To determine the value of a $1,000 bond with a 10% coupon rate and 3 years to maturity at a 12% interest rate, discount the future coupon payments and the face value to the present at the market rate. The calculated present value of the bond is approximately $951.96.

Step-by-step explanation:

The question refers to the valuation of a bond using the present value concept. A bond's price is the present value of its future cash flows, which include interest payments (coupons) and the repayment of the principal (face value) at maturity.
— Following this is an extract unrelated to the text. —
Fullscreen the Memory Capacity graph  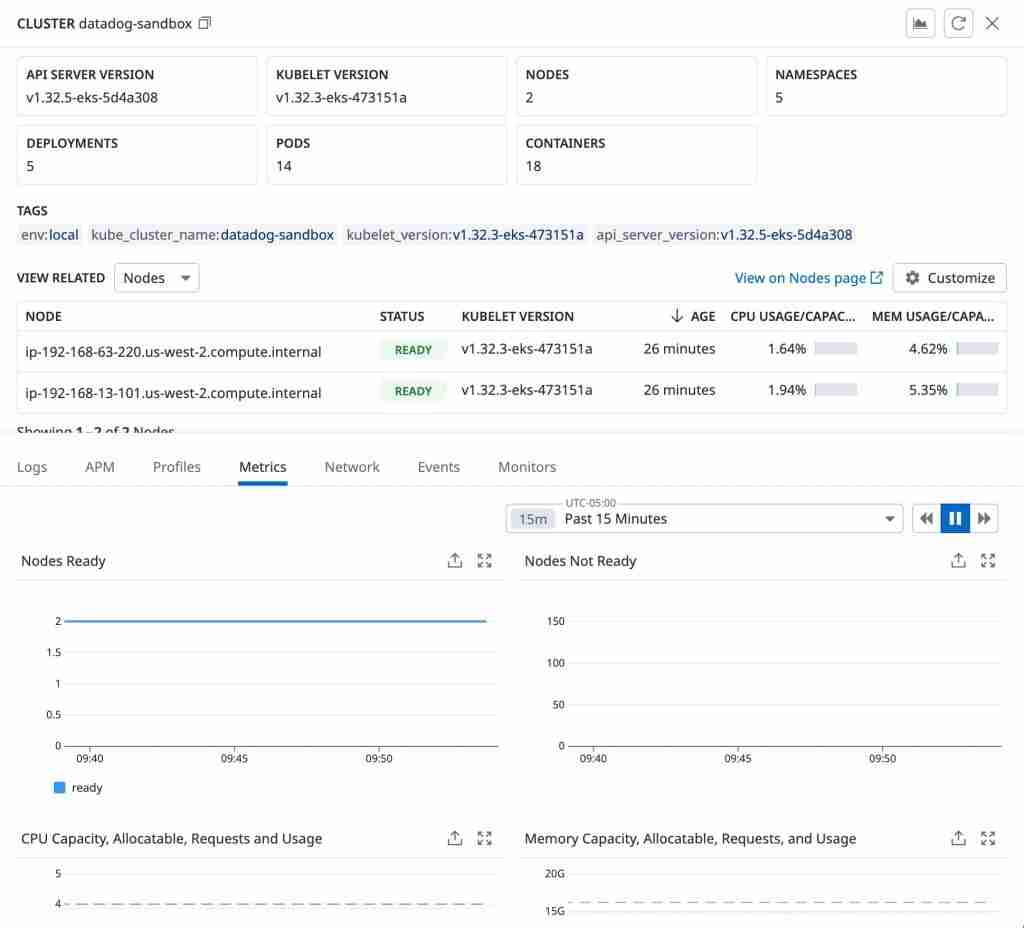pyautogui.click(x=988, y=838)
Given a $1,000 bond with a 10% coupon rate, annual payments, and 3 years to maturity, the appropriate method to value the bond at a 12% market interest rate is to discount each cash flow at the given market rate.

The annual coupon payment will be $1,000 * 10% = $100 per year. Each of these payments, as well as the repayment of the principal amount at the end of year 3, must be discounted back to the present at the 12% interest rate. Thus, the present value of the bond can be calculated using the formula for the present value of an annuity for the coupon payments, plus the present value of a lump sum for the principal amount.

The present value of a bond formula is:

PV = C * [(1 - (1 + r)^(-n)) / r] + FV / (1 + r)^n


  • C is the annual coupon payment ($100)

  • r is the market interest rate (12% or 0.12)

  • n is the number of years to maturity (3)

  • FV is the face value of the bond ($1,000)

Calculating each part:


  • The present value of the coupon payments is $100 * [(1 - (1 + 0.12)^(-3)) / 0.12]

  • The present value of the face value is $1,000 / (1 + 0.12)^3

After calculating, the present value of the bond is approximately $951.96.